RAW RECORDS:
------
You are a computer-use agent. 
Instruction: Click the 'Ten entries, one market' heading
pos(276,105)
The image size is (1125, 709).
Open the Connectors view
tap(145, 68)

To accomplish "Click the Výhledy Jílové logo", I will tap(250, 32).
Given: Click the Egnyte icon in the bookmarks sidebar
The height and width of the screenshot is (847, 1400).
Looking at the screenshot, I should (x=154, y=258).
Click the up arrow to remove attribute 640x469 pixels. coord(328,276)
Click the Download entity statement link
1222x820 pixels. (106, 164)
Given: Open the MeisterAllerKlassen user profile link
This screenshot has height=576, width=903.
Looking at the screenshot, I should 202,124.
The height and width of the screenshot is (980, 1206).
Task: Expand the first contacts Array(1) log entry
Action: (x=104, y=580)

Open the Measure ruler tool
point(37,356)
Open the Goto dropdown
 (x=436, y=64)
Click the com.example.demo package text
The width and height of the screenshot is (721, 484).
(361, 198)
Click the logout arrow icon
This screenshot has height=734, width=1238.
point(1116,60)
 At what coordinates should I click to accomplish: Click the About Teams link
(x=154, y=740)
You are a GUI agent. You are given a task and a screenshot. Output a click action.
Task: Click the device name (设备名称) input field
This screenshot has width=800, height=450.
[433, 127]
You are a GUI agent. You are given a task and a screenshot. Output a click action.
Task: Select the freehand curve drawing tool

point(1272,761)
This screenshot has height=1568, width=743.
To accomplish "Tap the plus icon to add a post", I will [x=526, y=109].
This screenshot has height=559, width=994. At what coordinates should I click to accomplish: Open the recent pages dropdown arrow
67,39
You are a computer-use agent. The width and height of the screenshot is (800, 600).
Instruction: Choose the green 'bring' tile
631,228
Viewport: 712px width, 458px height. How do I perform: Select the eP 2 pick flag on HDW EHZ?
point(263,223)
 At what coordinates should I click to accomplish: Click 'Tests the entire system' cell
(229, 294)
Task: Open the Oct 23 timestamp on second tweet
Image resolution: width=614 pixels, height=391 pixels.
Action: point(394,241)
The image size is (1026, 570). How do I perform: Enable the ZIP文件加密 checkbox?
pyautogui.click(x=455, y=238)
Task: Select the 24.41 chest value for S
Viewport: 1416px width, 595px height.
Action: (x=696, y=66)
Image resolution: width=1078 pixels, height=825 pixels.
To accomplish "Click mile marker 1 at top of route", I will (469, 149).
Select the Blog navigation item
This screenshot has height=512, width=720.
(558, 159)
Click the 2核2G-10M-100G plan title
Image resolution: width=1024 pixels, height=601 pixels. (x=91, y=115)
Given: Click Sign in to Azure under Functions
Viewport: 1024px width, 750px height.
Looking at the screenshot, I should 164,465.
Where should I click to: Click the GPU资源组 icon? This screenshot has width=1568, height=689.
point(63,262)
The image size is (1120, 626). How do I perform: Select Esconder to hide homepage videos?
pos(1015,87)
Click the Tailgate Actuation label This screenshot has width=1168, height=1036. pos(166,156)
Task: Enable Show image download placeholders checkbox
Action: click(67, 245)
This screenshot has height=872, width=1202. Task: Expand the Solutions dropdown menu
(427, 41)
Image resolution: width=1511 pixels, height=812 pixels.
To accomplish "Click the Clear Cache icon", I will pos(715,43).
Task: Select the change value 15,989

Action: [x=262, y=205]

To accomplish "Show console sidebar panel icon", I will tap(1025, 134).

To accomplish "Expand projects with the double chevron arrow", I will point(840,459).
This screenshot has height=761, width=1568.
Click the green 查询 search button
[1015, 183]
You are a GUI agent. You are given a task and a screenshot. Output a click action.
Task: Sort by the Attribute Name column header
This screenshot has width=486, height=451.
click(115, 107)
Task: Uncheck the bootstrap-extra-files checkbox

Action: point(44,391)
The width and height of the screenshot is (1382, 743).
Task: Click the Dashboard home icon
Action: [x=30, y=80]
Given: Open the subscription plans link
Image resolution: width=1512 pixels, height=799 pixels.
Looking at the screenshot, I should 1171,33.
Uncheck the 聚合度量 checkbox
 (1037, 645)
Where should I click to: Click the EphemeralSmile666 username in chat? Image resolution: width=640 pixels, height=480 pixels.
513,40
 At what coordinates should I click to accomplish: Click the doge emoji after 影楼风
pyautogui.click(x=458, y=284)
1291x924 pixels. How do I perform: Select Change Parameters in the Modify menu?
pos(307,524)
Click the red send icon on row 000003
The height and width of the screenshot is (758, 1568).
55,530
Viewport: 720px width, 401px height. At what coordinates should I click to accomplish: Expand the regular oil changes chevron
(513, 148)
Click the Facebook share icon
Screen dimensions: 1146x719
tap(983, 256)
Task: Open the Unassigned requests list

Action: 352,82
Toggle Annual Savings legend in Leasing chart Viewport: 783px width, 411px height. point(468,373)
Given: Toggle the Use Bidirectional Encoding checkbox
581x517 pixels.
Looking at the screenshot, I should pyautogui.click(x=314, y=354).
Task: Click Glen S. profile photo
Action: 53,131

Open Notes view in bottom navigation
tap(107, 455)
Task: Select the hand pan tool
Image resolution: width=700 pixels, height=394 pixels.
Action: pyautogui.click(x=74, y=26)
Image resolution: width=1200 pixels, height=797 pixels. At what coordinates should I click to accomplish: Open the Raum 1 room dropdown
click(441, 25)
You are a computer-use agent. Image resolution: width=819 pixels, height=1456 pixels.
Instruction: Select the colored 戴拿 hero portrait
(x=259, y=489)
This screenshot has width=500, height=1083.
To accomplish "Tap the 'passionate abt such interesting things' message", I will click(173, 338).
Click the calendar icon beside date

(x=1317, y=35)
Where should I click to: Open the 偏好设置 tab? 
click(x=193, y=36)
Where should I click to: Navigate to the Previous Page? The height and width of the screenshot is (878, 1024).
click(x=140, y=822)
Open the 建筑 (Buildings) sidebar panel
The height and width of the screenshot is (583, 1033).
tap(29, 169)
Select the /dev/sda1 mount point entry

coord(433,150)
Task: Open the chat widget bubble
------
WORK TO BE COMPLETED: Rewrite the lines above as a numbered list, one line per item, leaving out the blank lines.

TASK SOLUTION:
1. You are a computer-use agent. 
2. Instruction: Click the 'Ten entries, one market' heading
3. pos(276,105)
4. The image size is (1125, 709).
5. Open the Connectors view
6. tap(145, 68)
7. To accomplish "Click the Výhledy Jílové logo", I will tap(250, 32).
8. Given: Click the Egnyte icon in the bookmarks sidebar
9. The height and width of the screenshot is (847, 1400).
10. Looking at the screenshot, I should (x=154, y=258).
11. Click the up arrow to remove attribute 640x469 pixels. coord(328,276)
12. Click the Download entity statement link
13. 1222x820 pixels. (106, 164)
14. Given: Open the MeisterAllerKlassen user profile link
15. This screenshot has height=576, width=903.
16. Looking at the screenshot, I should 202,124.
17. The height and width of the screenshot is (980, 1206).
18. Task: Expand the first contacts Array(1) log entry
19. Action: (x=104, y=580)
20. Open the Measure ruler tool
21. point(37,356)
22. Open the Goto dropdown
23.  (x=436, y=64)
24. Click the com.example.demo package text
25. The width and height of the screenshot is (721, 484).
26. (361, 198)
27. Click the logout arrow icon
28. This screenshot has height=734, width=1238.
29. point(1116,60)
30.  At what coordinates should I click to accomplish: Click the About Teams link
31. (x=154, y=740)
32. You are a GUI agent. You are given a task and a screenshot. Output a click action.
33. Task: Click the device name (设备名称) input field
34. This screenshot has width=800, height=450.
35. [433, 127]
36. You are a GUI agent. You are given a task and a screenshot. Output a click action.
37. Task: Select the freehand curve drawing tool
38. point(1272,761)
39. This screenshot has height=1568, width=743.
40. To accomplish "Tap the plus icon to add a post", I will [x=526, y=109].
41. This screenshot has height=559, width=994. At what coordinates should I click to accomplish: Open the recent pages dropdown arrow
42. 67,39
43. You are a computer-use agent. The width and height of the screenshot is (800, 600).
44. Instruction: Choose the green 'bring' tile
45. 631,228
46. Viewport: 712px width, 458px height. How do I perform: Select the eP 2 pick flag on HDW EHZ?
47. point(263,223)
48.  At what coordinates should I click to accomplish: Click 'Tests the entire system' cell
49. (229, 294)
50. Task: Open the Oct 23 timestamp on second tweet
51. Image resolution: width=614 pixels, height=391 pixels.
52. Action: point(394,241)
53. The image size is (1026, 570). How do I perform: Enable the ZIP文件加密 checkbox?
54. pyautogui.click(x=455, y=238)
55. Task: Select the 24.41 chest value for S
56. Viewport: 1416px width, 595px height.
57. Action: (x=696, y=66)
58. Image resolution: width=1078 pixels, height=825 pixels.
59. To accomplish "Click mile marker 1 at top of route", I will (469, 149).
60. Select the Blog navigation item
61. This screenshot has height=512, width=720.
62. (558, 159)
63. Click the 2核2G-10M-100G plan title
64. Image resolution: width=1024 pixels, height=601 pixels. (x=91, y=115)
65. Given: Click Sign in to Azure under Functions
66. Viewport: 1024px width, 750px height.
67. Looking at the screenshot, I should 164,465.
68. Where should I click to: Click the GPU资源组 icon? This screenshot has width=1568, height=689.
69. point(63,262)
70. The image size is (1120, 626). How do I perform: Select Esconder to hide homepage videos?
71. pos(1015,87)
72. Click the Tailgate Actuation label This screenshot has width=1168, height=1036. pos(166,156)
73. Task: Enable Show image download placeholders checkbox
74. Action: click(67, 245)
75. This screenshot has height=872, width=1202. Task: Expand the Solutions dropdown menu
76. (427, 41)
77. Image resolution: width=1511 pixels, height=812 pixels.
78. To accomplish "Click the Clear Cache icon", I will pos(715,43).
79. Task: Select the change value 15,989
80. Action: [x=262, y=205]
81. To accomplish "Show console sidebar panel icon", I will tap(1025, 134).
82. To accomplish "Expand projects with the double chevron arrow", I will point(840,459).
83. This screenshot has height=761, width=1568.
84. Click the green 查询 search button
85. [1015, 183]
86. You are a GUI agent. You are given a task and a screenshot. Output a click action.
87. Task: Sort by the Attribute Name column header
88. This screenshot has width=486, height=451.
89. click(115, 107)
90. Task: Uncheck the bootstrap-extra-files checkbox
91. Action: point(44,391)
92. The width and height of the screenshot is (1382, 743).
93. Task: Click the Dashboard home icon
94. Action: [x=30, y=80]
95. Given: Open the subscription plans link
96. Image resolution: width=1512 pixels, height=799 pixels.
97. Looking at the screenshot, I should 1171,33.
98. Uncheck the 聚合度量 checkbox
99.  (1037, 645)
100. Where should I click to: Click the EphemeralSmile666 username in chat? Image resolution: width=640 pixels, height=480 pixels.
101. 513,40
102.  At what coordinates should I click to accomplish: Click the doge emoji after 影楼风
103. pyautogui.click(x=458, y=284)
104. 1291x924 pixels. How do I perform: Select Change Parameters in the Modify menu?
105. pos(307,524)
106. Click the red send icon on row 000003
107. The height and width of the screenshot is (758, 1568).
108. 55,530
109. Viewport: 720px width, 401px height. At what coordinates should I click to accomplish: Expand the regular oil changes chevron
110. (513, 148)
111. Click the Facebook share icon
112. Screen dimensions: 1146x719
113. tap(983, 256)
114. Task: Open the Unassigned requests list
115. Action: 352,82
116. Toggle Annual Savings legend in Leasing chart Viewport: 783px width, 411px height. point(468,373)
117. Given: Toggle the Use Bidirectional Encoding checkbox
118. 581x517 pixels.
119. Looking at the screenshot, I should pyautogui.click(x=314, y=354).
120. Task: Click Glen S. profile photo
121. Action: 53,131
122. Open Notes view in bottom navigation
123. tap(107, 455)
124. Task: Select the hand pan tool
125. Image resolution: width=700 pixels, height=394 pixels.
126. Action: pyautogui.click(x=74, y=26)
127. Image resolution: width=1200 pixels, height=797 pixels. At what coordinates should I click to accomplish: Open the Raum 1 room dropdown
128. click(441, 25)
129. You are a computer-use agent. Image resolution: width=819 pixels, height=1456 pixels.
130. Instruction: Select the colored 戴拿 hero portrait
131. (x=259, y=489)
132. This screenshot has width=500, height=1083.
133. To accomplish "Tap the 'passionate abt such interesting things' message", I will click(173, 338).
134. Click the calendar icon beside date
135. (x=1317, y=35)
136. Where should I click to: Open the 偏好设置 tab? 
137. click(x=193, y=36)
138. Where should I click to: Navigate to the Previous Page? The height and width of the screenshot is (878, 1024).
139. click(x=140, y=822)
140. Open the 建筑 (Buildings) sidebar panel
141. The height and width of the screenshot is (583, 1033).
142. tap(29, 169)
143. Select the /dev/sda1 mount point entry
144. coord(433,150)
145. Task: Open the chat widget bubble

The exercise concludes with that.